Te lezen fragment:
::::
In de verzen 22-25 verandert Jakobus het beeld van het woord in een spiegel. Het woord openbaart hoe het met onze binnenkant gaat, zoals een spiegel ons de buitenkant laat zien. Wanneer gelovigen het woord openen, zien ze zichzelf zoals God ze ziet en zijn ze daardoor in staat om hun eventuele zonden te ontdekken en te belijden. Maar het is niet genoeg om alleen maar het woord te lezen, we moeten het gelezene ook in de praktijk brengen. Iemand die alleen maar het woord hoort en er niet aan gehoorzaamt is gelijk aan iemand die in een spiegel kijkt, ziet dat zijn gelaat er slecht uitziet, en vervolgt verder zijn weg zonder er iets aan te veranderen. Zo iemand kan van mening zijn dat hij of zij er geestelijk op is vooruitgegaan, maar eigenlijk heeft hij of zij zichzelf bedrogen. Vers 25 leert ons dat, wanneer we aandachtig het woord in ons opnemen, niet zomaar een blik erin slaan, dat we onszelf ontdekken. Dan dienen we wat we gelezen hebben te gehoorzamen. Doen we dat, dan mogen we verzekerd zijn van Gods zegen.
::::
Gegevens over woord- en itemposities

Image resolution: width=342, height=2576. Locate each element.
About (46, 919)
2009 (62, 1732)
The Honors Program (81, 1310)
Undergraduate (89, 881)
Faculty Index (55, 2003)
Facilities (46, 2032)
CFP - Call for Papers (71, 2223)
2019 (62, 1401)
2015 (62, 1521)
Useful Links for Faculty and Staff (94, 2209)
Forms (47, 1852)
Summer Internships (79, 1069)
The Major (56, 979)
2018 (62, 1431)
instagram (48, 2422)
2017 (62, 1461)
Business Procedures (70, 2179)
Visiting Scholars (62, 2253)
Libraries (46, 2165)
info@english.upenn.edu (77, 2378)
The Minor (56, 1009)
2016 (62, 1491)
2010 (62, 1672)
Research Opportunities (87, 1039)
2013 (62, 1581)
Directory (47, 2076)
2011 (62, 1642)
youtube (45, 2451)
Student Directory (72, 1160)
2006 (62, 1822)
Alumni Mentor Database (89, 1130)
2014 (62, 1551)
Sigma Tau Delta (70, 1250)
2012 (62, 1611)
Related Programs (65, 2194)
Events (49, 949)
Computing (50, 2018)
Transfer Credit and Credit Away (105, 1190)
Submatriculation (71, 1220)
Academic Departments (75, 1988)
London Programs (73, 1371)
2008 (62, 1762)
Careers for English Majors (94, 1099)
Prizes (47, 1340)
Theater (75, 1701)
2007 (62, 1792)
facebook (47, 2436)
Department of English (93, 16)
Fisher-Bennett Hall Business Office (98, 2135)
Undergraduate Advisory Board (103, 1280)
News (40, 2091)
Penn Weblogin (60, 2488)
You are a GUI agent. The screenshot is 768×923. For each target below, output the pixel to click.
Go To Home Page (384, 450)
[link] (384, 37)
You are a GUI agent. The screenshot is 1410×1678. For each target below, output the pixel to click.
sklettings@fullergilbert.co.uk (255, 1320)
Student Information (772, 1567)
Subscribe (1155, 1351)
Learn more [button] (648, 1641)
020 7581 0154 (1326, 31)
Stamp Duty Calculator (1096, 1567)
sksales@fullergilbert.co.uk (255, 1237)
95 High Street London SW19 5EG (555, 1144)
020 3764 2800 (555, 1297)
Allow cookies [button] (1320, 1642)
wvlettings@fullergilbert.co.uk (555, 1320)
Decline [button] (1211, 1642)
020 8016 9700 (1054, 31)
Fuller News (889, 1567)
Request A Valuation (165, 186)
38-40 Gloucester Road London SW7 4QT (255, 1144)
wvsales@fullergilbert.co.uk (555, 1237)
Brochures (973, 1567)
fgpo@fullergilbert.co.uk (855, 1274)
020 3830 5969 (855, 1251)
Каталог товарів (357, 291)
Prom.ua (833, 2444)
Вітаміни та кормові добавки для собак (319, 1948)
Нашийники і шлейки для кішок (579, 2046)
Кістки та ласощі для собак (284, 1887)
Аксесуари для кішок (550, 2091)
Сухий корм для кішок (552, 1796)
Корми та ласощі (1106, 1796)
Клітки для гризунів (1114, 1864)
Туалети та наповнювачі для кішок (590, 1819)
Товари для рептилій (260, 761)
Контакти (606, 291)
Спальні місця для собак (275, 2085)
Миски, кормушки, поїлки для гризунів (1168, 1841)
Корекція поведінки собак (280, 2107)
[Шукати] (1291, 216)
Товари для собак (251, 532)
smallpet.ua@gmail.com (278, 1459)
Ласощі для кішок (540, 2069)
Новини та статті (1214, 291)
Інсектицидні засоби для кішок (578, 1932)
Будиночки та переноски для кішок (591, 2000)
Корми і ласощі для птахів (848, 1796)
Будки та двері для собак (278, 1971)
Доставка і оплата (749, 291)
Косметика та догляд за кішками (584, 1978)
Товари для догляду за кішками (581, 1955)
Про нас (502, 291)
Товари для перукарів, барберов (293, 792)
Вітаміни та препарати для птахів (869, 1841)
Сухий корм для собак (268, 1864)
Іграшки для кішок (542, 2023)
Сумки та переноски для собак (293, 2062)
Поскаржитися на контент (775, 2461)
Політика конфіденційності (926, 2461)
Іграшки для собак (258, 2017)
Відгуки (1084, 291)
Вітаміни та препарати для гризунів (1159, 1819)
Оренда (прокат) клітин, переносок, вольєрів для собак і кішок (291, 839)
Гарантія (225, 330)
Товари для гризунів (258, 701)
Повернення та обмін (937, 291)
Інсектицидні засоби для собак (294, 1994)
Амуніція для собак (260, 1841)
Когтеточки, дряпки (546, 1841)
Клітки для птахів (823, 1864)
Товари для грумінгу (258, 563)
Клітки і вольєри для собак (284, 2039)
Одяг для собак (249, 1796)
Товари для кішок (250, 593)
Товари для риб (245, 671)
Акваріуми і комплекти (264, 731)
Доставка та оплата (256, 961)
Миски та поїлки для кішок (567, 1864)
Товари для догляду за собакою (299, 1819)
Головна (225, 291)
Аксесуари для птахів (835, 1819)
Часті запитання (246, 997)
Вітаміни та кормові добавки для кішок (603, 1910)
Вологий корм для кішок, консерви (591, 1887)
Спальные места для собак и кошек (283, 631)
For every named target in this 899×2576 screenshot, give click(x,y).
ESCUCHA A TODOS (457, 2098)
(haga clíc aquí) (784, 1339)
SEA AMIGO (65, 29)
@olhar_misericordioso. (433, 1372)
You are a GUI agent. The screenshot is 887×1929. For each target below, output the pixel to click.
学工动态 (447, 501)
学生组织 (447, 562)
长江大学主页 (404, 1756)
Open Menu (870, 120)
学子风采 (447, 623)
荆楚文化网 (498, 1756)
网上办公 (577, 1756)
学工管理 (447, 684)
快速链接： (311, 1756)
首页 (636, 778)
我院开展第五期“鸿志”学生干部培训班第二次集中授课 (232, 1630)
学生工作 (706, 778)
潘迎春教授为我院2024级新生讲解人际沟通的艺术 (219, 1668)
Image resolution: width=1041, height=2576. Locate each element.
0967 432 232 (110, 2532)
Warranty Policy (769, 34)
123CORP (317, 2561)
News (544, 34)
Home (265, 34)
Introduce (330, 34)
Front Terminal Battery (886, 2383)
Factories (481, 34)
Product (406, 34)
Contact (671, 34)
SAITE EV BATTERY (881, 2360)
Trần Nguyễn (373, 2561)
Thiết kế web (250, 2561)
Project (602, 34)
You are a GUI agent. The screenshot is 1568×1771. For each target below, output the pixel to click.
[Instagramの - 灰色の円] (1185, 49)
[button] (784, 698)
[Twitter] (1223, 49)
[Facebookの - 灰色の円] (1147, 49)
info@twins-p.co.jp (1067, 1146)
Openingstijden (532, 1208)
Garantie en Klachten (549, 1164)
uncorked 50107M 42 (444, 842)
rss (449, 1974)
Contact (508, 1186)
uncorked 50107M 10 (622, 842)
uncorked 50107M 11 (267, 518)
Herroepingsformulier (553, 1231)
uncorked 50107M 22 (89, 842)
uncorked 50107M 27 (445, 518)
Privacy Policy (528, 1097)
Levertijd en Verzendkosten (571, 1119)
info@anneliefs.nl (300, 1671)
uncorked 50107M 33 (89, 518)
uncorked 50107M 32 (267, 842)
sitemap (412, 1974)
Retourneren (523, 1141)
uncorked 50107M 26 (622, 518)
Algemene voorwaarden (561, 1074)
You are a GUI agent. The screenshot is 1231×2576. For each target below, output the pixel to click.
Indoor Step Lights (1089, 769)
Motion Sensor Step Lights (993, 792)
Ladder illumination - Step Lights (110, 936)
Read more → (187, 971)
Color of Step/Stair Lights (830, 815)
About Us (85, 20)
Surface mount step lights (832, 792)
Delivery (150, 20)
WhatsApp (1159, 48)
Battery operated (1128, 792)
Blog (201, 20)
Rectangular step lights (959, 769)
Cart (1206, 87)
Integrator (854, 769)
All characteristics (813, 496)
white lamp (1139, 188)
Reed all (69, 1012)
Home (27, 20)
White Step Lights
::::
Schriftelijke opdrachten:
1. Waarin verandert Jakobus in de verzen 22-25 het beeld van het woord, volgens het fragment over de spiegel?
2. Zet de alinea uit het fragment die begint met "In de verzen 22-25" om in een korte opsomming met de belangrijkste feiten.

Antwoorden:
1. In een spiegel.

2.
- In de verzen 22-25 verandert Jakobus het beeld van het woord in een spiegel.
- Zoals een spiegel de buitenkant toont, openbaart het woord hoe het met onze binnenkant gaat.
- Gelovigen die het woord openen, zien zichzelf zoals God ze ziet en kunnen zo hun eventuele zonden ontdekken en belijden.
- Alleen lezen is niet genoeg: het gelezene moet ook in de praktijk worden gebracht.
- Wie het woord hoort maar niet gehoorzaamt, lijkt op iemand die in een spiegel ziet dat zijn gelaat er slecht uitziet en toch niets verandert.
- Zo iemand denkt misschien geestelijk vooruit te zijn gegaan, maar bedriegt zichzelf.
- Volgens vers 25 ontdekken we onszelf als we het woord aandachtig in ons opnemen; daarna moeten we het gelezene gehoorzamen.
- Doen we dat, dan mogen we verzekerd zijn van Gods zegen.